**Input for this task:**
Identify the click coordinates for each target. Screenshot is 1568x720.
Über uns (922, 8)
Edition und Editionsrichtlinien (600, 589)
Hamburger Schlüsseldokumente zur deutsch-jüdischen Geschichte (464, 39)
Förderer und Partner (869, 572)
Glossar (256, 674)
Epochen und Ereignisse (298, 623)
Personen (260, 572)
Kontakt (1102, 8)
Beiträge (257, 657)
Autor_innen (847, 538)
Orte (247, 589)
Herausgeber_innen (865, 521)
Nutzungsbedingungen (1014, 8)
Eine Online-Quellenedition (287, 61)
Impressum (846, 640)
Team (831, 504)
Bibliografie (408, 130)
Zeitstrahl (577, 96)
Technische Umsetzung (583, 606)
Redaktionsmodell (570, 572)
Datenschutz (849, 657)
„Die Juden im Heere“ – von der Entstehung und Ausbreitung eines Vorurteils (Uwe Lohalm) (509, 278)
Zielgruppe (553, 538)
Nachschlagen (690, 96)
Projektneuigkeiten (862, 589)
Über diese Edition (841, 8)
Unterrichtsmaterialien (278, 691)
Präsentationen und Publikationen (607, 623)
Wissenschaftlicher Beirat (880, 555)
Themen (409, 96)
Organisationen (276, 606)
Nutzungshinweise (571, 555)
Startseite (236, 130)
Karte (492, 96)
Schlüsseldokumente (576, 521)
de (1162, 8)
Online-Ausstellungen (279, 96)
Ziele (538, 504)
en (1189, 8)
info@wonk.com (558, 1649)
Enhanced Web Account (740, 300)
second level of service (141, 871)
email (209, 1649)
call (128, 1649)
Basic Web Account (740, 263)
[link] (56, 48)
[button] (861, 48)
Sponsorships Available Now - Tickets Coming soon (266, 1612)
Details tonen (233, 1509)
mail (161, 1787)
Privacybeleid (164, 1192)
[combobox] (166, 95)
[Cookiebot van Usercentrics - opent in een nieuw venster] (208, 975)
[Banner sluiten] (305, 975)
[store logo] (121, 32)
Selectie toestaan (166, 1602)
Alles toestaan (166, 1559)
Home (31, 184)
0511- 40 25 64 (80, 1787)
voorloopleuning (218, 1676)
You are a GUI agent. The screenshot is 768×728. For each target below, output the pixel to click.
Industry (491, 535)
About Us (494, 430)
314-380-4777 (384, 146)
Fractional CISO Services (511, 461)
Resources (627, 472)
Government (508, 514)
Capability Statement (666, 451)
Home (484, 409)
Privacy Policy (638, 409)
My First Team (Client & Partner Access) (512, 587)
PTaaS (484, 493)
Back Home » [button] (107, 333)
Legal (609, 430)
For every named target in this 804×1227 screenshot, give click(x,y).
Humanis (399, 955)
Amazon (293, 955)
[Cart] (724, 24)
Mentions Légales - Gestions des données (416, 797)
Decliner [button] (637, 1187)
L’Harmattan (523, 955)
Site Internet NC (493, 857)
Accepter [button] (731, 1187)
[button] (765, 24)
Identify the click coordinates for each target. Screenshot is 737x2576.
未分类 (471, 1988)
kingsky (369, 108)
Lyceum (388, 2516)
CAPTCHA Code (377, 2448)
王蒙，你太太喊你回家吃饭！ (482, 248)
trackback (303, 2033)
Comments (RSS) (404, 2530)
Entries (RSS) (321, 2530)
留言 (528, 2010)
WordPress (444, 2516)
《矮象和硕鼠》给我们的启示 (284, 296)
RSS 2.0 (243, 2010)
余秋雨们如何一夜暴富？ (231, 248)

**Task to carry out:** Format the stretch of data from the line containing "0511- 40 25 64 (80, 1787)" through the end of the data as a numbered list, and omit any blank lines.

**Written answer:**
1. 0511- 40 25 64 (80, 1787)
2. voorloopleuning (218, 1676)
3. You are a GUI agent. The screenshot is 768×728. For each target below, output the pixel to click.
4. Industry (491, 535)
5. About Us (494, 430)
6. 314-380-4777 (384, 146)
7. Fractional CISO Services (511, 461)
8. Resources (627, 472)
9. Government (508, 514)
10. Capability Statement (666, 451)
11. Home (484, 409)
12. Privacy Policy (638, 409)
13. My First Team (Client & Partner Access) (512, 587)
14. PTaaS (484, 493)
15. Back Home » [button] (107, 333)
16. Legal (609, 430)
17. For every named target in this 804×1227 screenshot, give click(x,y).
18. Humanis (399, 955)
19. Amazon (293, 955)
20. [Cart] (724, 24)
21. Mentions Légales - Gestions des données (416, 797)
22. Decliner [button] (637, 1187)
23. L’Harmattan (523, 955)
24. Site Internet NC (493, 857)
25. Accepter [button] (731, 1187)
26. [button] (765, 24)
27. Identify the click coordinates for each target. Screenshot is 737x2576.
28. 未分类 (471, 1988)
29. kingsky (369, 108)
30. Lyceum (388, 2516)
31. CAPTCHA Code (377, 2448)
32. 王蒙，你太太喊你回家吃饭！ (482, 248)
33. trackback (303, 2033)
34. Comments (RSS) (404, 2530)
35. Entries (RSS) (321, 2530)
36. 留言 (528, 2010)
37. WordPress (444, 2516)
38. 《矮象和硕鼠》给我们的启示 (284, 296)
39. RSS 2.0 (243, 2010)
40. 余秋雨们如何一夜暴富？ (231, 248)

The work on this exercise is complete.